Ces textes sont composés à partir des notes dont je noircis mes carnets au long des jours. Chez moi, en chemin, à la table d'un bistrot, dans une chambre d'hôtel, assis sur un rocher... Elles ne cherchent pas à circonscrire une pensée dans le cadre de la raison. Elles sont une autre expression du chant intérieur. Un thème vient, un mot, une idée, une phrase. Alors je déroule le fil, en improvisant, en essayant de me tenir au plus près du jaillissement naturel de l'écriture. Sans savoir où je vais. Comme un musicien laisse aller ses doigts selon l'inspiration sur la manche de sa guitare, ou sur le clavier d'un piano. Sans vouloir démontrer ni expliciter. Tout au contraire, c'est à moi, en premier lieu, que l'écriture révèle ce que l'intuition a suscité. J'écris pour rester dans l'espace poétique, lorsque la situation ne se prête pas à la photographie. Si le lecteur veut bien considérer ces variations comme des petits poèmes en prose, alors j'aurais au moins l'humble satisfaction d'avoir écrit à cet effet.

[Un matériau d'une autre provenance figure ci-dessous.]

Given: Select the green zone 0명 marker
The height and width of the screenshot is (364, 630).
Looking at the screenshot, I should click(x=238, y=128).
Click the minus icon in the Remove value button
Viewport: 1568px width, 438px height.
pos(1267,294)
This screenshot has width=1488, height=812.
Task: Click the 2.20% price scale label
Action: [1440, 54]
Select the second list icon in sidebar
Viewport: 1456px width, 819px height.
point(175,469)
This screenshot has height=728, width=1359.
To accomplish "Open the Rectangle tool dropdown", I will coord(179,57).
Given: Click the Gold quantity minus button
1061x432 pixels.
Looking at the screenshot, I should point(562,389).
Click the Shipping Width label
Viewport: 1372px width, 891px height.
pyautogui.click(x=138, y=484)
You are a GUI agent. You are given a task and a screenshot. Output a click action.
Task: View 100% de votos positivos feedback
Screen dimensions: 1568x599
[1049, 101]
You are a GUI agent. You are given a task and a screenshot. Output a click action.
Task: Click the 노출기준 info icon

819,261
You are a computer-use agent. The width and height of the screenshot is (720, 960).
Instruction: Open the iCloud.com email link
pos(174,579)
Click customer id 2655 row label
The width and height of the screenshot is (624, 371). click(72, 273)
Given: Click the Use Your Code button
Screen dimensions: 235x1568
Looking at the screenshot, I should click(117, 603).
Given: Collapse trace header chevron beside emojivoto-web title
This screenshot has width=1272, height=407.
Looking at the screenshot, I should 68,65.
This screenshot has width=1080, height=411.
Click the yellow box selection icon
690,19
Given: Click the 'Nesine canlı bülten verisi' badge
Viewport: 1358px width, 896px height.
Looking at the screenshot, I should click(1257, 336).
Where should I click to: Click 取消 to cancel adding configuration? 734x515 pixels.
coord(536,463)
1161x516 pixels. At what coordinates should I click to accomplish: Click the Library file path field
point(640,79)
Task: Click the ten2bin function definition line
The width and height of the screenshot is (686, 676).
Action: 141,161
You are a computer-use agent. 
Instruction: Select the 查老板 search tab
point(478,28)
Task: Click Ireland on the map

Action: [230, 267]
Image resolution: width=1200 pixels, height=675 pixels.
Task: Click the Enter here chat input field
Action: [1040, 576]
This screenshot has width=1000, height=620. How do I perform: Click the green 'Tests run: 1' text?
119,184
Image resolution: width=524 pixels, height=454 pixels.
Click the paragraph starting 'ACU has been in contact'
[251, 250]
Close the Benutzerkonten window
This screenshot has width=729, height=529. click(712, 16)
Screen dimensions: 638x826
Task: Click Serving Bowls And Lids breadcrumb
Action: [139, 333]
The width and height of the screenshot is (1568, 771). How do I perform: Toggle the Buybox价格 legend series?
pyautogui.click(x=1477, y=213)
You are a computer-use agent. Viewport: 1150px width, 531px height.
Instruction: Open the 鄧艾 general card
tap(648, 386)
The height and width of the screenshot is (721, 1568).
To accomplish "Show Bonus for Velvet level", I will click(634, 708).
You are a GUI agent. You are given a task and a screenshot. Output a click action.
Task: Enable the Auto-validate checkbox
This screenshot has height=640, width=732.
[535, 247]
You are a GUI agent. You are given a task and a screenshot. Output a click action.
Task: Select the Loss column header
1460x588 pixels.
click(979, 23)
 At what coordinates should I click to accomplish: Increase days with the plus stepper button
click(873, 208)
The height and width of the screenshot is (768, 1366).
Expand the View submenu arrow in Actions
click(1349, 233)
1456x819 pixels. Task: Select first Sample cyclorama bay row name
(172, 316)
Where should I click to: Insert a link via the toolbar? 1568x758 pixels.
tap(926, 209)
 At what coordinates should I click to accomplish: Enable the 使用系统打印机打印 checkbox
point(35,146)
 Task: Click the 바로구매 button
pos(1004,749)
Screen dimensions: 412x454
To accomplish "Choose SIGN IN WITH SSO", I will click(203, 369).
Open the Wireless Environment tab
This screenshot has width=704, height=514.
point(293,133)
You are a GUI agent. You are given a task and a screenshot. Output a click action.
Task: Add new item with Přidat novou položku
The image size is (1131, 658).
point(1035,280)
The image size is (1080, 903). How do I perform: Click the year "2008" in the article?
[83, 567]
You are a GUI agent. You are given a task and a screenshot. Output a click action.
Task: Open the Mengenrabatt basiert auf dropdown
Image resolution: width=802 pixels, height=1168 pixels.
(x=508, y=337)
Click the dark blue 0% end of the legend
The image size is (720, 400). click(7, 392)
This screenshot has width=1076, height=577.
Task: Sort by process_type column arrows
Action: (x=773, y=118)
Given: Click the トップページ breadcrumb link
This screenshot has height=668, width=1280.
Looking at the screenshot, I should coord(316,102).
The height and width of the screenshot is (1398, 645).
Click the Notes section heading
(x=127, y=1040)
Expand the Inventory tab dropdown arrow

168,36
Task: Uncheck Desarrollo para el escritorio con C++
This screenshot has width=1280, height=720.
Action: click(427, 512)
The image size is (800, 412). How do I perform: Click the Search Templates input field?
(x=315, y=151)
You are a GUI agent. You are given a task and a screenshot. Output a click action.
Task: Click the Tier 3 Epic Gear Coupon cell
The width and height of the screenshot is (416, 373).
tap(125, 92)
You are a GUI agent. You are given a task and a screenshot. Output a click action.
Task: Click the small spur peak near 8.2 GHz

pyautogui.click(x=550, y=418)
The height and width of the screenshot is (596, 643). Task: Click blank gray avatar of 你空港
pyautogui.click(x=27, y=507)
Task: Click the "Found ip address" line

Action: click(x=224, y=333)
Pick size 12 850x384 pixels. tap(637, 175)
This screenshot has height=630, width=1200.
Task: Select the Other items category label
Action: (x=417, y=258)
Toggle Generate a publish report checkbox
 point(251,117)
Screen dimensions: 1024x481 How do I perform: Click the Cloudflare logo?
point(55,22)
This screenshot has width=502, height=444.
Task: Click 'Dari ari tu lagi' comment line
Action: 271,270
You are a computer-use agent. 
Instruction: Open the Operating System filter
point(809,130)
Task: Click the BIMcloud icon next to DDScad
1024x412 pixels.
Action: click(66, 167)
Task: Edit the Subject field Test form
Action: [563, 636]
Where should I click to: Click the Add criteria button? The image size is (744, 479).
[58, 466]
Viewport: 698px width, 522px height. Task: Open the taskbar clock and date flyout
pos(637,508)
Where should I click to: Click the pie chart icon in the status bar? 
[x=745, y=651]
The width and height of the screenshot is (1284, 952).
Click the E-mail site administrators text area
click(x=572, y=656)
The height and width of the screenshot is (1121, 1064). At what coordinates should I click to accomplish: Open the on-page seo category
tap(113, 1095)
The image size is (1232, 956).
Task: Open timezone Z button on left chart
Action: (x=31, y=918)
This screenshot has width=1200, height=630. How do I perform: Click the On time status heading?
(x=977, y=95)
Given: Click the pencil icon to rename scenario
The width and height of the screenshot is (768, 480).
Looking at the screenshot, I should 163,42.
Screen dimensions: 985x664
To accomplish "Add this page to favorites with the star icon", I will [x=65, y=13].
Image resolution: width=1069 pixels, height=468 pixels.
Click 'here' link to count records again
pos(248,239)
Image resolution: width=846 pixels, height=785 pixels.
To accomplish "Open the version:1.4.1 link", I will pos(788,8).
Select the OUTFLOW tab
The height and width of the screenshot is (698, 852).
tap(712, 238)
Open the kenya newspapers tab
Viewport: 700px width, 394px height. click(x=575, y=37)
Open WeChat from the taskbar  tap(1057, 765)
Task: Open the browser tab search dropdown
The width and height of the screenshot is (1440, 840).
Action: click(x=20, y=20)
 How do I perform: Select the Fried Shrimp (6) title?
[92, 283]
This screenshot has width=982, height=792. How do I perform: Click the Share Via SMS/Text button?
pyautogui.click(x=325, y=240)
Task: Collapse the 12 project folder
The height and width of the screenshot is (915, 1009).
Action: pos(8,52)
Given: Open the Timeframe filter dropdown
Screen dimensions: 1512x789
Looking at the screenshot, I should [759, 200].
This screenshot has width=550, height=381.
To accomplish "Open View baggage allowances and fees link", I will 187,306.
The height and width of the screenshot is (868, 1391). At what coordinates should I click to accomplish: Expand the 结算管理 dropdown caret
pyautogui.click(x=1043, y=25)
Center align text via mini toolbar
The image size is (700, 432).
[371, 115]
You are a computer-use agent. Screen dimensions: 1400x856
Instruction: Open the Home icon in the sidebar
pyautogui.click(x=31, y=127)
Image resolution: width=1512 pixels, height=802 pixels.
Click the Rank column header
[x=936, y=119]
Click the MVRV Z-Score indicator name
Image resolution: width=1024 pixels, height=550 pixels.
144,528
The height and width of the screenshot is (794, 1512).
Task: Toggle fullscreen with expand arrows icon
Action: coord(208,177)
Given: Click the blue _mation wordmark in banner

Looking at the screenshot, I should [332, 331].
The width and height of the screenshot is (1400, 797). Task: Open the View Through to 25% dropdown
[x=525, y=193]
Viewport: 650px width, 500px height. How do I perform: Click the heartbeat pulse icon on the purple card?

La porte de l'infini #161020

Rocher

Tel rocher que j’interroge du regard, que je photographie, suscite en moi un sentiment, une émotion, un désir, éveille un souvenir, une envie… C’est donc qu’il a, par une espèce de jeu de miroir, un effet sur moi. Il s’adresse à moi en réponse à mon adresse à lui. Il est actif, dynamique, vivant. Il n’est plus inanimé dès lors que je suis entré en contact avec lui. Je lui confie une part de mon esprit, qui communique avec moi par réflexion. En quelque sorte, je le spiritualise. Il acquiert par moi une présence particulière, une intériorité, je dirais même une personnalité. Si je reviens sur le même lieu, je le retrouve avec émotion, comme on retrouve un compagnon de route. Nous avons une mémoire commune, liée à notre histoire commune, qui s’enrichit à chacune de nos rencontres. Il n’est pas n’importe quel rocher. Je peux reporter cela à l’ensemble des composants d’un paysage : un val, sa rivière, ses pierres, ses arbres, ses brumes, ses pluies, ses oiseaux… Je photographie un lieu à la seule condition qu’il offre la possibilité de cet échange animiste. D’une dynamique entre lui et moi. Il m’accueille lorsque j’arrive, et je l’accueille en moi en retour. Nous nous inscrivons dès lors dans un même cycle d’engendrement. Un même jeu de réverbérations. Alors la réalité révèle sa part cachée. Un dialogue intime s’établit. Tel lieu peut me parler et ne pas parler à quelqu’un d’autre que moi. Par la photographie, l’âme humaine entre en résonance avec les choses et leur confère une présence, une intériorité, une vie intérieure. La photographie est une pratique reliante. C’est dans la reliance que, de loin en loin, se déploie le sentiment océanique, la disparition de toute limite, l’espace du divin. C’est là, au fond du souffle, que le temps d’un battement de cil, d’un déclic, s’ouvre la porte de l’infini.